==== DATA SUPPLIED ====

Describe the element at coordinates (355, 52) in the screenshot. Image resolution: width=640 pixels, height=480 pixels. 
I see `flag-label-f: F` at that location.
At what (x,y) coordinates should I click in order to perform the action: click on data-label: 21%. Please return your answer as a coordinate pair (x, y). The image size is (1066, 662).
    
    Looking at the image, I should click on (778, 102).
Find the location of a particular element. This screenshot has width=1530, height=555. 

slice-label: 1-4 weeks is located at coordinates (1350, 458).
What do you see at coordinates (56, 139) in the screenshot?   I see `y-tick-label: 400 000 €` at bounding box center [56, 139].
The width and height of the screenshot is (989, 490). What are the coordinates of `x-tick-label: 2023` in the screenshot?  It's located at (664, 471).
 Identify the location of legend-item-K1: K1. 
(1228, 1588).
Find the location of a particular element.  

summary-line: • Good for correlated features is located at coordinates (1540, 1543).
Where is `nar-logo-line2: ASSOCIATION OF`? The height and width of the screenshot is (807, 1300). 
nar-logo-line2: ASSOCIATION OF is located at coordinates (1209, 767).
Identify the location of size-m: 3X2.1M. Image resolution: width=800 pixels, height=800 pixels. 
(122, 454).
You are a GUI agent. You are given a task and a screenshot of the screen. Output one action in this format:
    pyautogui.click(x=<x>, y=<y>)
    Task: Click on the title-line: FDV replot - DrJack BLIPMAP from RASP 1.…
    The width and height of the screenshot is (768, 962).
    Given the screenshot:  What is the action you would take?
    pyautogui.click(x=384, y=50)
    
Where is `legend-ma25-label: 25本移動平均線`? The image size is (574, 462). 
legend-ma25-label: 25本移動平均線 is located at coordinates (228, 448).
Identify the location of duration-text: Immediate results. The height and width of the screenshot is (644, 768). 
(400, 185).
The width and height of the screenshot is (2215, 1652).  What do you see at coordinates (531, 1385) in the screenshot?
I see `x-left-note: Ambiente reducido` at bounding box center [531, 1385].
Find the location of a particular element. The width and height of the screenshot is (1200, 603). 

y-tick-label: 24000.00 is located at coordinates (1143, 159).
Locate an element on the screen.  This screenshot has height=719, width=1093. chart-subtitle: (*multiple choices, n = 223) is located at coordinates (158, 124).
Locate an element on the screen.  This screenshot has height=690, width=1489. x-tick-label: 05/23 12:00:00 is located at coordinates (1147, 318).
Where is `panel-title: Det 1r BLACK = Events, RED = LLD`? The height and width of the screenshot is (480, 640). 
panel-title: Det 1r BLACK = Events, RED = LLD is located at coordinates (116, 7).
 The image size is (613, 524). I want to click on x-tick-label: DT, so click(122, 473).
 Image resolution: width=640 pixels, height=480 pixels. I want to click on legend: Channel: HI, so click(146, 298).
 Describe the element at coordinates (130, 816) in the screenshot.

====

» HOW TO COMPLETE THIS TASK
Reproduce the listing verbatim, covering the stretch from its beginning through the line containing "What do you see at coordinates (56, 139)", with both ends included.

» FINAL ANSWER
Describe the element at coordinates (355, 52) in the screenshot. Image resolution: width=640 pixels, height=480 pixels. 
I see `flag-label-f: F` at that location.
At what (x,y) coordinates should I click in order to perform the action: click on data-label: 21%. Please return your answer as a coordinate pair (x, y). The image size is (1066, 662).
    
    Looking at the image, I should click on (778, 102).
Find the location of a particular element. This screenshot has width=1530, height=555. 

slice-label: 1-4 weeks is located at coordinates (1350, 458).
What do you see at coordinates (56, 139) in the screenshot?   I see `y-tick-label: 400 000 €` at bounding box center [56, 139].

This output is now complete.